But eagerly reading this doesn't work, because parent(GRIBDatasets.Variable) is a Vector.

julia> Raster(filepath)
ERROR: MethodError: no method matching readblock!(::Vector{Float64}, ::Vector{Float64}, ::UnitRange{Int64})
The function `readblock!` exists, but no method is defined for this combination of argument types.

Closest candidates are:
  readblock!(::DiskArrays.PaddedDiskArray, ::Any, ::AbstractRange...)
   @ DiskArrays C:\Users\tsh371\.julia\dev\DiskArrays\src\pad.jl:73
  readblock!(::Rasters.RasterDiskArray, ::Any, ::AbstractUnitRange...)
   @ Rasters C:\Users\tsh371\.julia\dev\Rasters\src\filearray.jl:113
  readblock!(::AbstractRaster, ::Any, ::AbstractUnitRange...)
   @ Rasters C:\Users\tsh371\.julia\dev\Rasters\src\array.jl:112
  ...
Stacktrace:
  [1] readblock!(A::GRIBDatasets.Variable{Float64, 1, Vector{…}, GRIBDataset{…}}, aout::Vector{Float64}, i::UnitRange{Int64})
    @ GRIBDatasets C:\Users\tsh371\.julia\packages\GRIBDatasets\JAZIL\src\variables.jl:136
  [2] readblock!(A::Rasters.ModifiedDiskArray{…}, out_block::Vector{…}, I::UnitRange{…})
    @ Rasters C:\Users\tsh371\.julia\dev\Rasters\src\modifieddiskarray.jl:99
  [3] readblock_checked!(a::Rasters.ModifiedDiskArray{…}, out::Vector{…}, i::UnitRange{…})
    @ DiskArrays C:\Users\tsh371\.julia\dev\DiskArrays\src\indexing.jl:290
  [4] getindex_disk_nobatch!(out::Nothing, a::Rasters.ModifiedDiskArray{…}, i::Tuple{…})
    @ DiskArrays C:\Users\tsh371\.julia\dev\DiskArrays\src\indexing.jl:102
  [5] getindex_disk!
    @ C:\Users\tsh371\.julia\dev\DiskArrays\src\indexing.jl:65 [inlined]
  [6] getindex_disk
    @ C:\Users\tsh371\.julia\dev\DiskArrays\src\indexing.jl:58 [inlined]
  [7] getindex
    @ C:\Users\tsh371\.julia\dev\DiskArrays\src\indexing.jl:308 [inlined]
  [8] _disk_collect
    @ C:\Users\tsh371\.julia\dev\DiskArrays\src\array.jl:2 [inlined]
  [9] Array(a::Rasters.ModifiedDiskArray{Float64, 1, GRIBDatasets.Variable{…}, Rasters.NoMod{…}})
    @ DiskArrays C:\Users\tsh371\.julia\dev\DiskArrays\src\array.jl:54
 [10] (::Rasters.var"#77#78"{…})(var::GRIBDatasets.Variable{…})
    @ Rasters C:\Users\tsh371\.julia\dev\Rasters\src\array.jl:381
 [11] _open(f::Rasters.var"#77#78"{…}, ::Rasters.GRIBsource, var::GRIBDatasets.Variable{…}; mod::Nothing, kw::@Kwargs{})

◆ **Brief**
Please decide whether each statement agrees with the Julia error report above, answering yes or no and quoting the report's deciding words: (a) The error raised is a MethodError for readblock!. (b) Eager reading works because parent(GRIBDatasets.Variable) is a Vector. (c) The readblock! candidate for Rasters.RasterDiskArray is defined in pad.jl.

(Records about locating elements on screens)

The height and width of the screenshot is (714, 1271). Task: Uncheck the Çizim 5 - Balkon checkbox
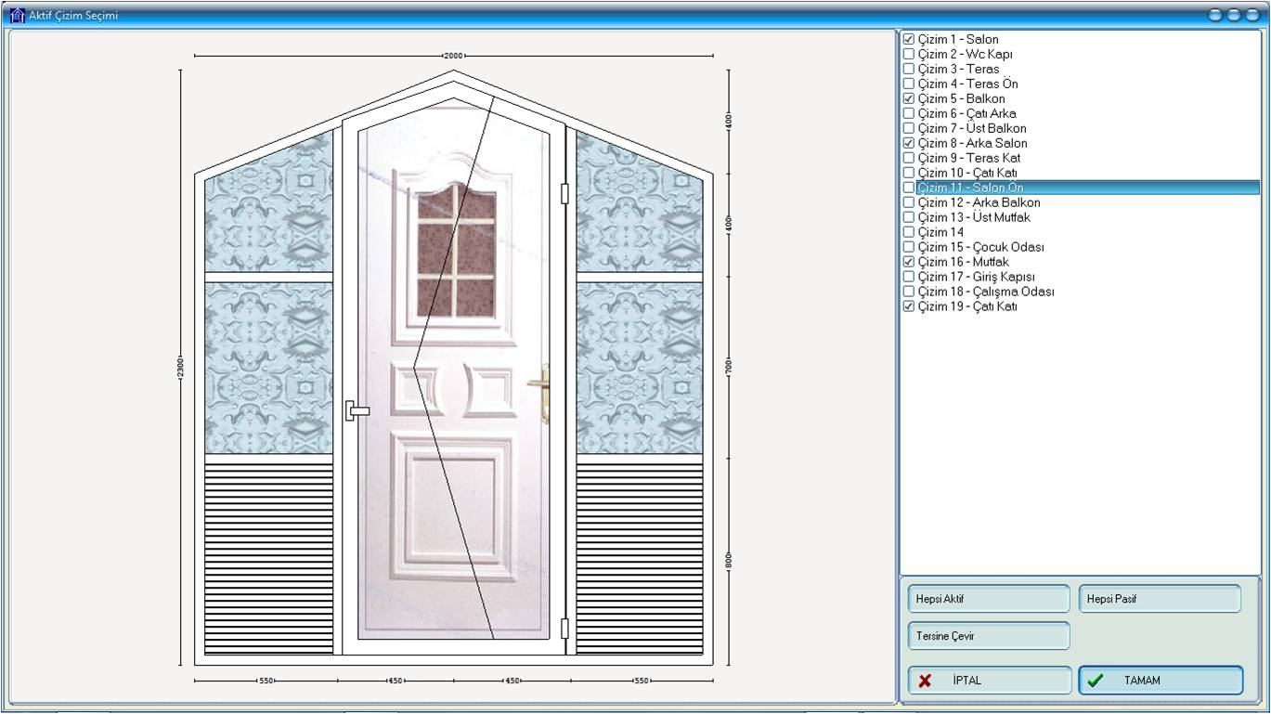(x=909, y=98)
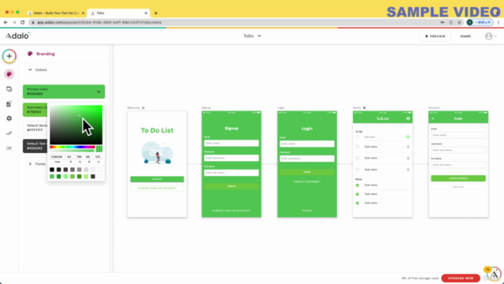The height and width of the screenshot is (284, 504).
Task: Uncheck the last Done task checkmark
Action: coord(358,204)
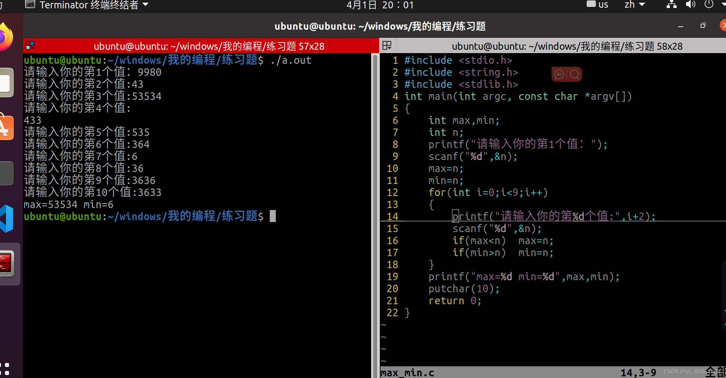Click the AI icon in red overlay
The image size is (726, 378).
click(559, 74)
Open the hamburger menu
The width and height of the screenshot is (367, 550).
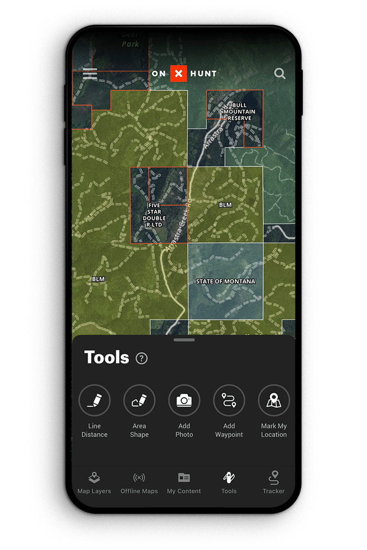tap(90, 74)
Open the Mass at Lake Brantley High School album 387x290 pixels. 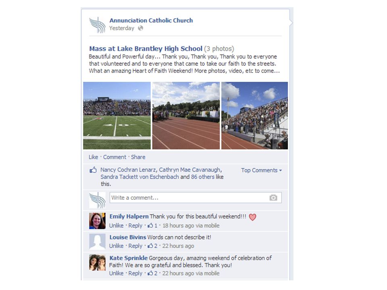pyautogui.click(x=146, y=49)
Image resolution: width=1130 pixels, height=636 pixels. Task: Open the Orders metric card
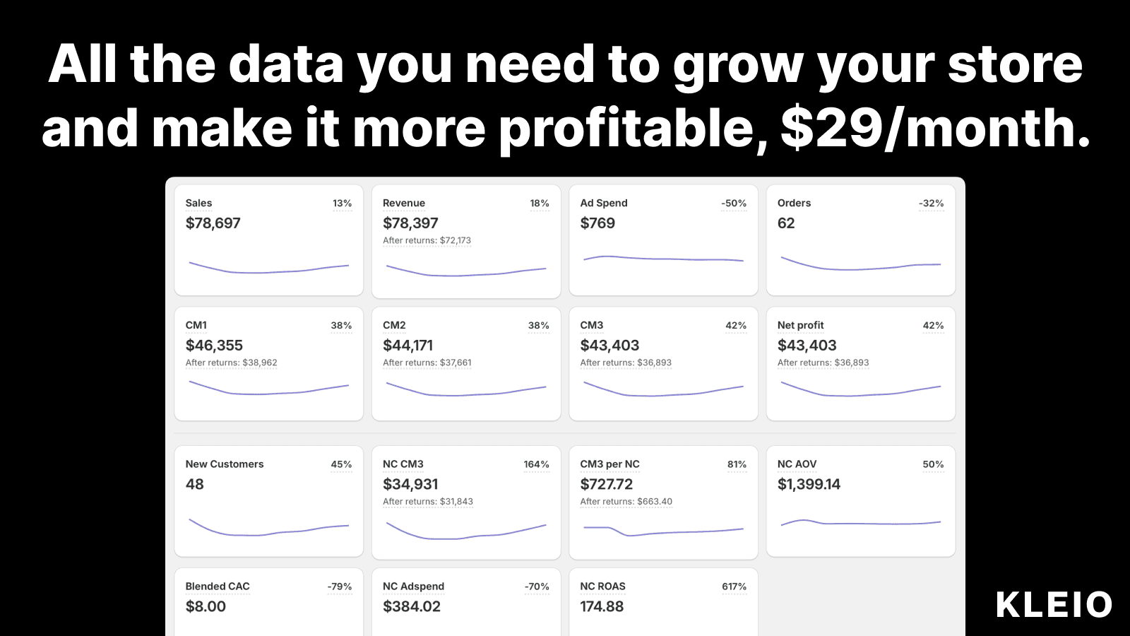point(860,240)
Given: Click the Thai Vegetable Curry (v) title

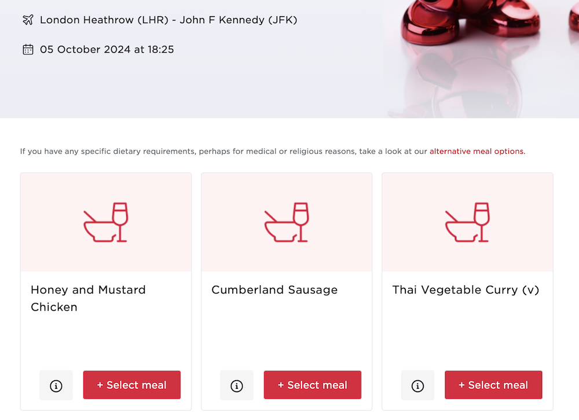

◆ **Exercise output**
(a) Yes: "ERROR: MethodError: no method matching readblock!(::Vector{Float64}, ::Vector{Float64}, ::UnitRange{Int64})"
(b) No: "But eagerly reading this doesn't work, because parent(GRIBDatasets.Variable) is a Vector."
(c) No: "@ Rasters C:\Users\tsh371\.julia\dev\Rasters\src\filearray.jl:113"